Tom Brewer, Oglala Lakota, speaks during the "Invisible No More March" for murdered and missing indigenous women in Omaha, Nebraska, on October 14, 2019. Photo by Kevin Abourezk

'We'll fight the good fight': Lawmakers tackle Indigenous issues at state capitol

Two state senators in Nebraska, including the state’s first and only Native senator, have introduced a pair of bills that they say would help create greater awareness of Indigenous issues, culture and history.

State Sens. Patty Pansing-Brooks and Tom Brewer, a citizen of the Oglala Sioux Tribe, have sponsored or co-sponsored the two bills.

The first, LB848, would rename Columbus Day to Indigenous Peoples' Day in order to “recognize the historic, cultural and contemporary significance of the people indigenous to the lands that are now known as the Americas, including Nebraska, and the many contributions of such people.”

Indigenous Peoples’ Day would be recognized on the second Monday in October.

Nebraska State Sen. Tom Brewer, a citizen of the Oglala Sioux Tribe, and State Sen. Patty Pansing Brooks are seen at the Whiteclay summit in Whiteclay, Nebraska, on September 29, 2017. Photo by Kimberly Greager / Native Sun News Today

At least 10 states and dozens of cities have renamed Columbus Day to Indigenous Peoples’ Day, as part of an effort to end the celebration of the Italian explorer whom many Native people consider a mass murderer and to honor the beauty and resilience of Native peoples.

In Hawaii, Columbus Day was renamed Discoverers’ Day, and in South Dakota it’s called Native American Day.

Brewer, a 61-year-old retired Army colonel, said he’s worried that it may be difficult to get at least 25 state senators to approve the bill, considering some may believe to do so would demonstrate prejudice against Italian Americans.

“It's a gamble because there are some that perceive if you change anything about Columbus Day, you’re anti-Italian, anti-whatever, but what we’re going to try to stress is that this is just a chance to recognize and to honor a group that has been on the short end of many of those things that have just been unfair,” he said.

The Flatwater drum group performs during the "Invisible No More March" for murdered and missing indigenous women held in Omaha, Nebraska, on October 14, 2019. Photo by Kevin Abourezk

The second bill, LB937, would require the State Capitol administrator to display the flags for the four tribes that have their headquarters in Nebraska – the Ponca, Santee Sioux, Omaha and Winnebago – in the main legislative chambers in the State Capitol. The flags would have to be placed on each side of the front of the George W. Norris Legislative Chamber, next to the American and Nebraska state flags.

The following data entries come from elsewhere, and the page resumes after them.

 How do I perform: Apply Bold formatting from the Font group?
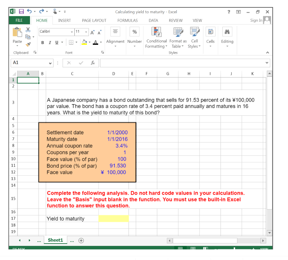[42, 42]
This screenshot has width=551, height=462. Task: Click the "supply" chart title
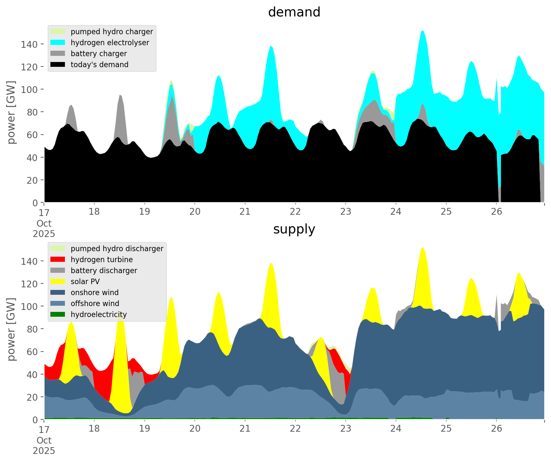click(x=294, y=229)
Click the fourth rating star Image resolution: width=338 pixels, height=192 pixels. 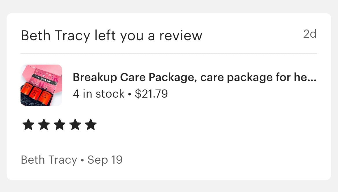[75, 125]
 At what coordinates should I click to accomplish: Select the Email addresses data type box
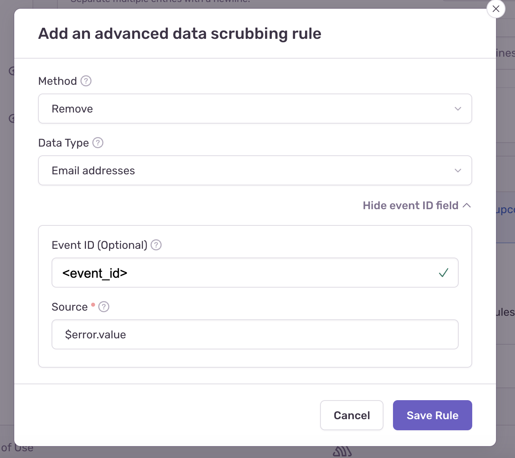point(255,170)
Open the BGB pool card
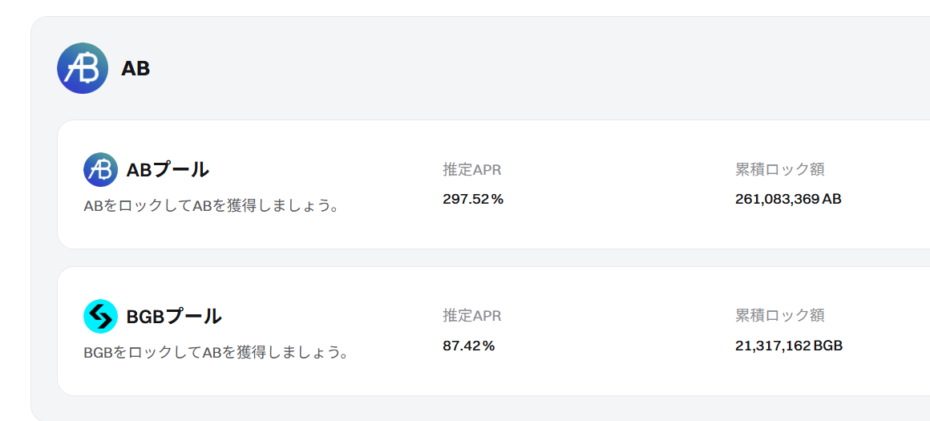The width and height of the screenshot is (930, 421). click(x=494, y=331)
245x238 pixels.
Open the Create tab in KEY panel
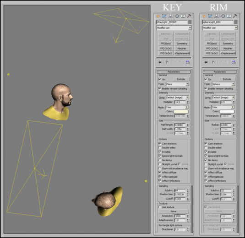click(158, 16)
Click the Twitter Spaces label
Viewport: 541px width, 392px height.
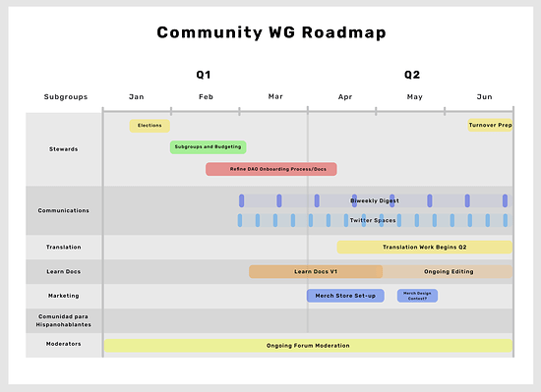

The bill also would require the State Capitol administrator to display flags of any tribes with historic or regional connections to Nebraska in the Memorial Chamber on the 14th floor of the capitol.

The bill would charge the Nebraska Commission on Indian Affairs with determining which tribes’ flags would be displayed in the Memorial Chamber and with obtaining those flags.

Brewer said he expects gaining enough votes to get the bill out of committee and approved by the full Legislature could be difficult.

“It’ll probably be a fight,” he said. “But we’ll fight the good fight. I think there's a good chance of it getting through.”

Brewer said he’s hopeful recent legislative efforts to improve conditions for Native people in Nebraska and on the Pine Ridge Reservation have paved the way for the Indigenous Peoples' Day and tribal flags bills. Those legislative efforts included his own efforts to convince Nebraska liquor regulators to shut down four beer stores in town of Whiteclay, which is less than a mile from the Pine Ridge Reservation, something the Nebraska Liquor Control Commission did in April 2017.

Those efforts also include a bill passed in 2018 by the Legislature that replaced a statue of William Jennings Bryan in the U.S. Capitol’s National Statuary Hall with one of Ponca Chief Standing Bear, who led his people back home to Nebraska from Oklahoma in January 1879 and later convinced a federal judge to let them remain on their ancestral lands.

Most recently, the Legislature passed a bill requiring the Nebraska State Patrol to study ways to improve the gathering of data related to missing Native women in Nebraska.

“We felt that with the positive mood right now in the legislature, with what just happened with both Standing Bear and Whiteclay and so many of the other things that we've done, the time might be right to be able to push forward with the opportunity here,” Brewer said.

Participants in the "Invisible No More March" for murdered and missing indigenous women walks across a downtown intersection in Omaha, Nebraska, on October 14, 2019. Photo by Kevin Abourezk

He said he plans to focus on the positive reasons for displaying tribal flags in the Legislature and changing the name of Columbus Day. He said the two bills being considered could help convince state educators to improve education about Native people and could force state senators to never forget the first peoples of the land they call home.

“If all of a sudden something new is on the floor of that Legislature, especially something they look at every day, maybe that helps to remind folks that the first people were Native Americans who were forgotten for so very long,” he said.